Yeah, you're probably right man. You should just give up.
Interesting. Pretty much all of my friends (and myself) are in successful happy relationships going on 5-10 years or more. Maybe we're just abnormal.
Romantic love is replaced by a different kind of love over time. One that is far more deep and creates tighter bonds. Having a mutual respect for each other and being happy as individuals also has a lot to do with that. People think they need another person to complete them, but in truth they aren't going to be fulfilled by a partner unless they feel fulfilled as individuals first.
Live as if you were to die tomorrow. Learn as if you were to live forever. - Mohandas Gandhi
I still hope I'll find that romantic love...
Divorce rates are high because now women can support themselves outside of a marriage when say 60 70 years ago, most women stayed home while the man took care of the finacial end of things. The roles of men and women are now more equal, women have the power to leave an abusive or dead marriage instead of staying put because they don't have a means to support themselves.
No matter how old i get i will always be a hopeless romantic and believer in romantic love, though i have yet to experience myself i have seen it all happen to people all around me. relationships are built on trust, attraction, understanding and a deeper connection.
I don't know HIA.....maybe it's the connotation of 'romantic' versus the definition.

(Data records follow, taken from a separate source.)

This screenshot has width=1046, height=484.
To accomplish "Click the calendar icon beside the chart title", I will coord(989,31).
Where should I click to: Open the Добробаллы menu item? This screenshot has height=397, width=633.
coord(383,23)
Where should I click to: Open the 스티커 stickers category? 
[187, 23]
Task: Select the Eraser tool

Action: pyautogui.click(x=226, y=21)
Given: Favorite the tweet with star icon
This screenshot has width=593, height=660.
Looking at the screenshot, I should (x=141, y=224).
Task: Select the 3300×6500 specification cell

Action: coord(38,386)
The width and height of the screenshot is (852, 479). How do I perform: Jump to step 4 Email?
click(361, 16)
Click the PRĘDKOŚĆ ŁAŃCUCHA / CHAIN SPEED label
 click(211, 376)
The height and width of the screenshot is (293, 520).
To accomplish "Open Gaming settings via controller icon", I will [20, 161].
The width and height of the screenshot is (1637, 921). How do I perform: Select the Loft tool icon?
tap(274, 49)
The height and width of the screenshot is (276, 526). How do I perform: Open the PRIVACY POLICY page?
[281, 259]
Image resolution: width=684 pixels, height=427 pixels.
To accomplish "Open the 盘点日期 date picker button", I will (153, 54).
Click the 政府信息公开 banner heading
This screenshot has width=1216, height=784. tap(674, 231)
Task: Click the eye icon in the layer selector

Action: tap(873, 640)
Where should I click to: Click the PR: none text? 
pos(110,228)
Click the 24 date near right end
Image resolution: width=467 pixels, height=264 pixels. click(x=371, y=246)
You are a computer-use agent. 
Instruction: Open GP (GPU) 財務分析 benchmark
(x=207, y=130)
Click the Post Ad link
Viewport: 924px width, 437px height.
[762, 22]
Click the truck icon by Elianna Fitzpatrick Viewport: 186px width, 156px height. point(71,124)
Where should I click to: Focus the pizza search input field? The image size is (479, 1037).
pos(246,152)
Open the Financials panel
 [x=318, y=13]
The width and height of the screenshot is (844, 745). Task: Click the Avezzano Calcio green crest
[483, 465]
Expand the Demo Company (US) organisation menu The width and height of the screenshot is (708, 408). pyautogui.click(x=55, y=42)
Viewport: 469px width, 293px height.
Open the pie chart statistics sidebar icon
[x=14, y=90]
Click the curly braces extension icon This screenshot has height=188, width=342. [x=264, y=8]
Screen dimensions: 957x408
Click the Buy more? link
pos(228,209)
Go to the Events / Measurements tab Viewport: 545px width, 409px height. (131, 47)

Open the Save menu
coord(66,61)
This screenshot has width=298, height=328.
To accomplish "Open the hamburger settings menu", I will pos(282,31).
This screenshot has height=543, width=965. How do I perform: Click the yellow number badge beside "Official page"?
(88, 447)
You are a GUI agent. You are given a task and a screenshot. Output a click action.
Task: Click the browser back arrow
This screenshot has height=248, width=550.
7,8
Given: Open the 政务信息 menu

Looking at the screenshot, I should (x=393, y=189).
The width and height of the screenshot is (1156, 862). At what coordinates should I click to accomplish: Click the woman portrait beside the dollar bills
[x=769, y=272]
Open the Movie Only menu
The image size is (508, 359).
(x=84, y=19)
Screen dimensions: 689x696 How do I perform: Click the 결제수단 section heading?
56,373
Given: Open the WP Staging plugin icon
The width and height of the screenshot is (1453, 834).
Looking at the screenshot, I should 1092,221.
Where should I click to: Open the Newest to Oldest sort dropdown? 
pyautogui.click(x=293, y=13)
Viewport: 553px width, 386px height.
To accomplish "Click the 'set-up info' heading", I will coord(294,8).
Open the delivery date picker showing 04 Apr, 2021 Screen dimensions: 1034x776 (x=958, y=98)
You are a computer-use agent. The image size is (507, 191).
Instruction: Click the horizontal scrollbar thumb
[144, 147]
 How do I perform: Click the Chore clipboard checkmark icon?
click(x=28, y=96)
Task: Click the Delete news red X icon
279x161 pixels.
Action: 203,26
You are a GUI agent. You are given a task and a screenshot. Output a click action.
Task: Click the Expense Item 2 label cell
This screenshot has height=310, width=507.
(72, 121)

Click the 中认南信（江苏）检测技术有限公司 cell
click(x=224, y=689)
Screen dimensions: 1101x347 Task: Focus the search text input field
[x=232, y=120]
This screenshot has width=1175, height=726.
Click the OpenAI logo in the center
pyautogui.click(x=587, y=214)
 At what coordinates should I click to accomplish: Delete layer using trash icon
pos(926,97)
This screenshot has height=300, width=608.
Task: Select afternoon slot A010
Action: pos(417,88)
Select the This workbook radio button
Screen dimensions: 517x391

Live as if you were to die tomorrow. Learn as if you were to live forever. - Mohandas Gandhi
Like a fine bottle of wine or a delicious dinner....it gets finished and comes to an end. Then you anxiously await for the next one.
Wait, you just said that romantic love can last for 5 years and then you said romantic love does not exist. Do you mean romantic love does not last? Because saying it does not exist when it does in fact last for 5 years is a contradiction.
For me, the so called romantic love is a mirage, which lasts about 2-5 years average then depending on the development of the relationship between the couple it can become a real love- a family love. I certainly believe brotherly (friend) love and family (filial) love exist, but I don't think romantic love exists. The closest thing to it is, for me, a mirage, a confusion between sexual desire and friend love. But that is my opinion and I may be wrong, since there is an almost negligible amount of people that seem to display this apparent form of love during all their lives, but I am pretty sure most who display it do not really feel it, and the reason is the way they also fight, argue, and contradict their "love" with a behavior that does not show that love at all. But that is my opinion, and people have all their right to consider what I consider a mirage a reality. Most people say that "every relationship has its problems" but sometimes it is more like an excuse to believe they really love each other when they don't, since most of their time together it's all about arguing, and the only "good" moments are all about cuddling and having sex. For me that's not romantic love. My own opinion. To each its own.